Could it be possible? But good sense quickly ruled out hope. Mom lived more than six miles away. True, I’d taken Kishka to her house before, but never in any other way than by car and via a convoluted combination of highway and side streets.

“I don’t think so, Mom. It must be a stray.”

“This dog’s skinny. And really dirty. But she’s friendly. Just like Kishka.”

Her voice sounded decidedly less certain.

“Lots of dogs are friendly. Especially when they’re hungry. I’ll bring over some food and see what we can do for the poor thing.”

I lugged Kishka’s bag of kibble out to my car and lifted it inside. The dog deserved one good meal before I took her to animal control. Then I remembered the rows of steel cages and shuddered. Or maybe I’d bring her home with me instead. It couldn’t be very hard to find a family for a nice dog. That idea sounded much better. I relaxed into the seat and began to make a mental list of possible candidates.

Mom’s name went right to the top. She’d been through a rough and lonely time since Dad passed away unexpectedly the previous year. She kept to herself more than I liked and didn’t show much interest in things she used to enjoy. A loyal canine friend could be the perfect medicine for her. Then I wondered why I hadn’t thought of suggesting a pet long before now.

A few minutes later, I arrived at Mom’s house. I saw her in the front yard feeding something that looked like ham to a thin dog that nibbled politely from her hand. Its fur was brown, spiked with dry mud. Both Mom and the dog noticed my car at the same time. She raised her hand to me while the dog pranced around the lawn, bushy tail waving like a victory flag. My jaw dropped. It was Kishka.

I jumped from the car. Kishka ran over and greeted me as she always did... with great slobbery kisses. I hugged her and smoothed a hand over her coat. A few particles of clotted dirt fell to the ground and familiar gray fur peeked through. Wide-eyed, I looked up at Mom.

“I can’t believe it. How in the world did she get here?”

Mom offered a theory.

“Could she have followed some kids?”

“I don’t know any reason kids would cross roads and zigzag through millions of subdivisions straight from my house to yours. There has to be another explanation.”

Mom shrugged and directed her attention back to the dog. She handed over another piece of ham and laughed out loud.

“Kishka, you’re really something, traveling all this way to see me. You can come back and visit anytime you want.”

Kishka’s tail swept back and forth even faster.

Then it struck me. Mom’s surprise guest had lifted her spirits far more than anyone else had been able to do. I hadn’t seen such genuine delight on her face since before Dad died. A plan began to form. Without another thought, words tumbled from my mouth.

“I’m going to take this gypsy home for a bath and dinner. Then we’ll both be back. I’ve got an idea to discuss with you.”

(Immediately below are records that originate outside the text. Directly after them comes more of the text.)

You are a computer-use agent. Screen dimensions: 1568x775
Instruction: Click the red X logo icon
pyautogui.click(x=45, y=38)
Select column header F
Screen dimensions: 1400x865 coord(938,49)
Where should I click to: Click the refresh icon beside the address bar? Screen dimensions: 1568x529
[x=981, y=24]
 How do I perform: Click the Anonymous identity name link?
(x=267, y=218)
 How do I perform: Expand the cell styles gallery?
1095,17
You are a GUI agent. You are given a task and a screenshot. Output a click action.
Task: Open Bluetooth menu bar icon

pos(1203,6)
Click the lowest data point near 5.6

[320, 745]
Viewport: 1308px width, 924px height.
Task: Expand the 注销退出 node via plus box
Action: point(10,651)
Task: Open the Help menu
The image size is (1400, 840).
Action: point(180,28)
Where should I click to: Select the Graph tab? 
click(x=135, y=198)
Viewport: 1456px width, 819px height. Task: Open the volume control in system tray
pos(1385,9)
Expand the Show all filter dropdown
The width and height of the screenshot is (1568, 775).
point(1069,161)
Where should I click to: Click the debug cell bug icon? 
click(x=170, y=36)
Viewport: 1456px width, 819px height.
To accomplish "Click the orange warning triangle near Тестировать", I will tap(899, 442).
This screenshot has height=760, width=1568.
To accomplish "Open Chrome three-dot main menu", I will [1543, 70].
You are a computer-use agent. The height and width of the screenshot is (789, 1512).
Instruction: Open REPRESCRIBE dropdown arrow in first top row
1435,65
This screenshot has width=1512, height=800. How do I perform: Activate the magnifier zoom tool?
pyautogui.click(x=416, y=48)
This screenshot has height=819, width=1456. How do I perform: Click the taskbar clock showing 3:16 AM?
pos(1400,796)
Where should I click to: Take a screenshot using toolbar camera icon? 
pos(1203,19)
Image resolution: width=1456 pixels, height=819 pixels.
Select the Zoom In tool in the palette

I drove home with Kishka pressed close against my side. I looked at her and couldn’t suppress a grin of my own.

“Good girl, Kishka. How did you know what Mom needed? And how did you ever find your way to see her?”

Kishka’s ears perked up as I spoke. She yawned and a pink tongue lolled out. Her mouth seemed to curve unmistakably into a mystical dog smile.

There are some things we’ll never know. Dogs have a close connection to people. Could Kishka somehow have sensed Mom’s plight and set off to help her? Or did some heavenly intervention take place that day? It’s a mystery we’ve never solved. Strangely, Kishka never wandered away from home again. I suppose she didn’t see the need, for I took her on regular trips to see Mom until the day she got a dog of her own... a Cocker Spaniel pup that kept her happily occupied and helped reopen the door to her heart.

And although we never figured out the secret of Kishka’s pilgrimage, there was one thing I finally realized. The mysterious mix in my little Malamute could be only one thing. Pure canine angel.